According to a press release from the Government Information Agency (GINA), Minister within the Ministry of Agriculture Ally Baksh yesterday gave rice farmers of No. 10 Mahaica River and, Handsome Tree, Region Five the assurance that the equipment was being deployed.
The Minister was accompanied by technical staff from the Ministry, Region Five Chairman, Bindrabhan Bisnauth and Mahaica-Mahaicony-Abary General Manager Rudolph Gajraj.
The press release from GINA said that in the wake of the extreme rainy period, several consultations were held with farmers countrywide, where issues were highlighted and recommendations made by rice, cash crop and livestock farmers.
During visits by Stabroek News to the flood-affected Mahaica and Mahaicony creeks, residents have complained about being neglected by the regional and central government authorities.
This move by government is to ensure that every farmer benefits from interventions, GINA said. It added that the MMA and the National Drainage and Irrigation Authority (NDIA), will work collaboratively to ensure that water recedes quickly.
Minister Baksh stated that while the administration will continue to implement mechanisms to ensure farmers do not suffer losses as a result of flooding, consultation with the grassroots is necessary, since they are the immediate beneficiaries and would know where interventions are much needed. “We will continue on this approach, since it is the right way and farmers are happy. We will continue to make interventions where necessary, once financing is available,” he said.
He also called for a Water Users Association (WUA), to be established within the area, to better rally for the rights of farmers and to have frequent dialogue with decision makers to the benefit of farmers.
MMA/ADA General Manager, Rudolph Gajraj told those gathered at the Yankee canal, that while the works are necessary, the authority is unable to fulfill every demand, as financing is limited.
The deployment of the equipment will save 3000 acres of rice which will be ready to harvest in two weeks’ time.
The Agriculture Ministry said the quantity of rainfall over February 28 and 29 exceeded the amount expected for the whole of February for most locations. “For example Georgetown averaged 92 mm of rainfall in February, but over the 24 hours, the capital city experienced 129 mm of rain,” GINA said.

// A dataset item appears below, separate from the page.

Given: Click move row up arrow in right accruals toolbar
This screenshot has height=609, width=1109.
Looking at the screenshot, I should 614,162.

Meanwhile, site engineer for the Hope Canal project Ravi Naraine said that the project is on stream for completion in 2013. He said that works to the parallel canal, a bridge which will link the Conservancy and the eight – door sluice, to the East Demerara Water Conservancy’s Hope Canal project, are progressing smoothly and on schedule for a 2013 completion.

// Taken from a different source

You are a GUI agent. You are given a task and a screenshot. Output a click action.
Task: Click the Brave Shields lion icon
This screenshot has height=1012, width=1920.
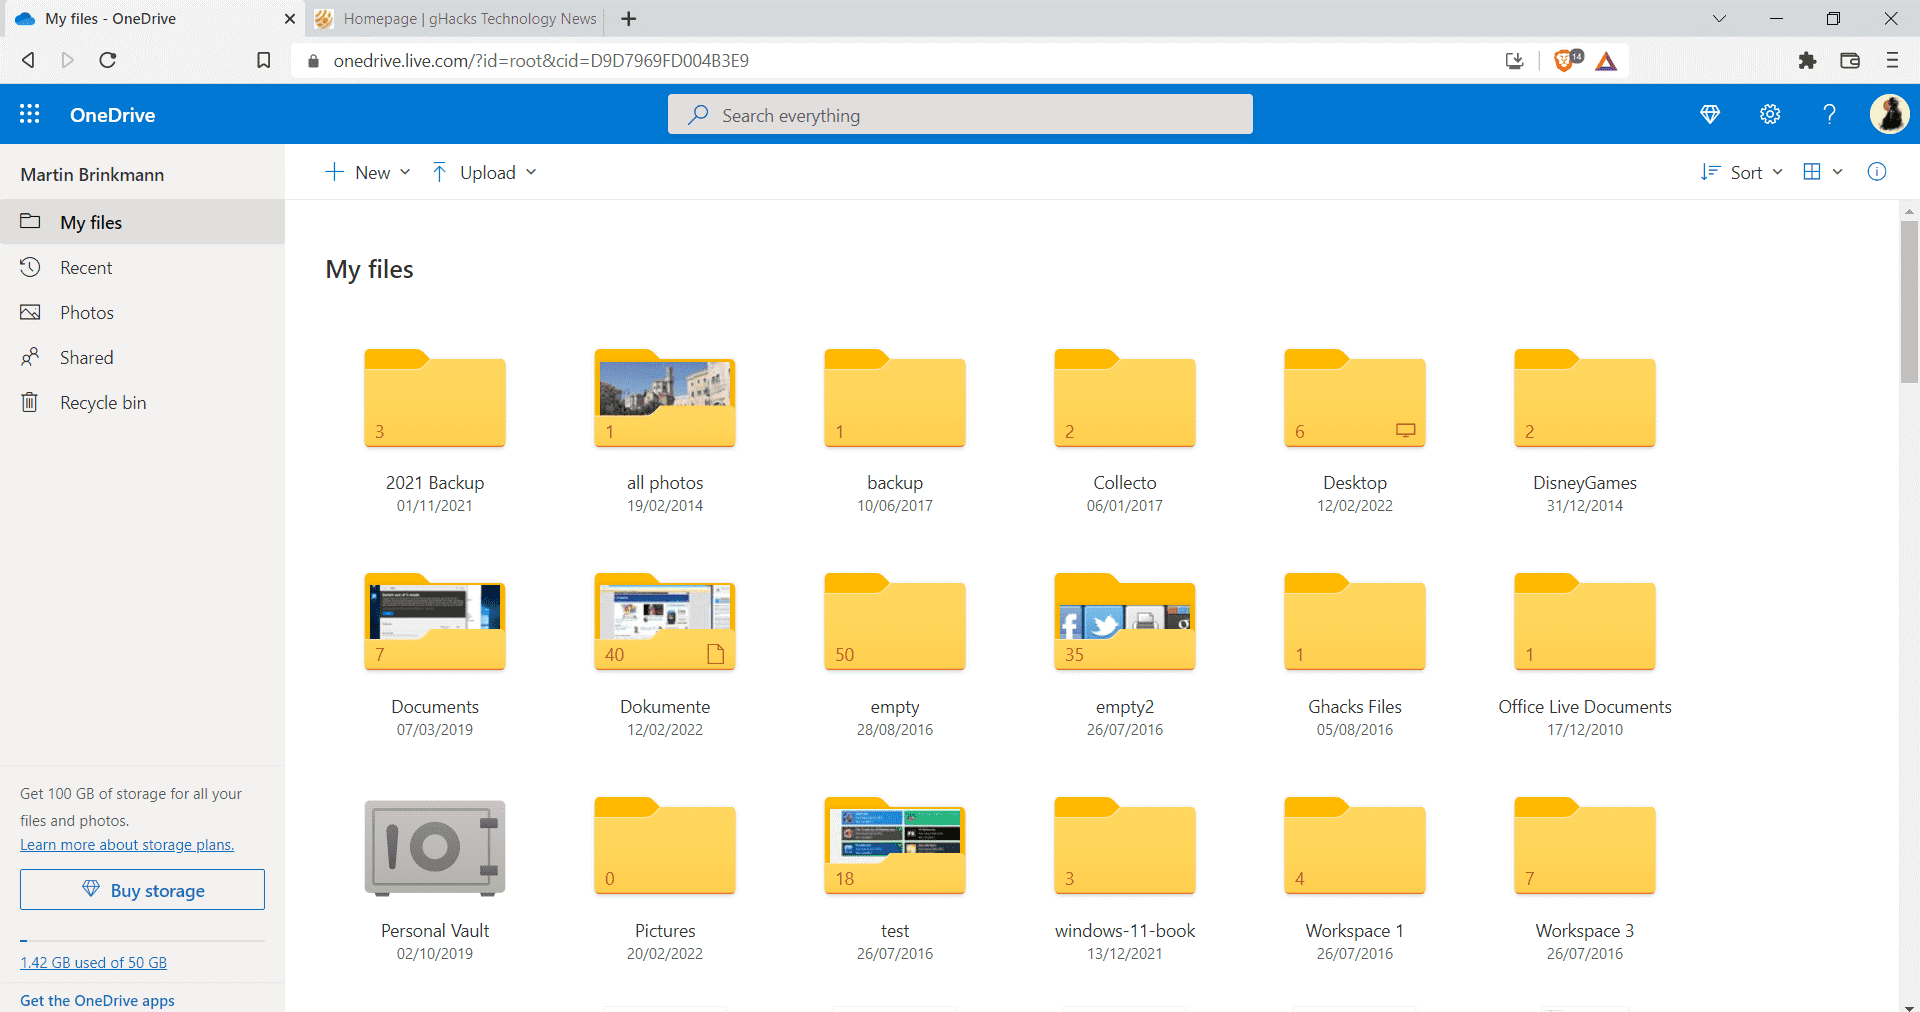1567,60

GINA reported that workers are currently installing test piles to the bridge, which will be followed by driving piles along the eastern section. “Works are progressing smoothly despite being affected by the extreme weather condition. The works will at no point be delayed,” Naraine, a former head of the national drainage body, said.
The US$15M Hope Canal project embarked upon by the NDIA in October 2010 is touted as the answer to flooding in the Mahaica/Mahaicony/Abary areas, when completed.
The project has four components; the over 10–kilometre channel from the EDWC, a bridge across the public road, a conservancy head regulator with three gates, and an outfall channel that will comprise eight gates.
The canal is being excavated by the NDIA. BK International, DIPCON Engineering and Courtney Benn Contracting Services were granted the contracts for the other three components.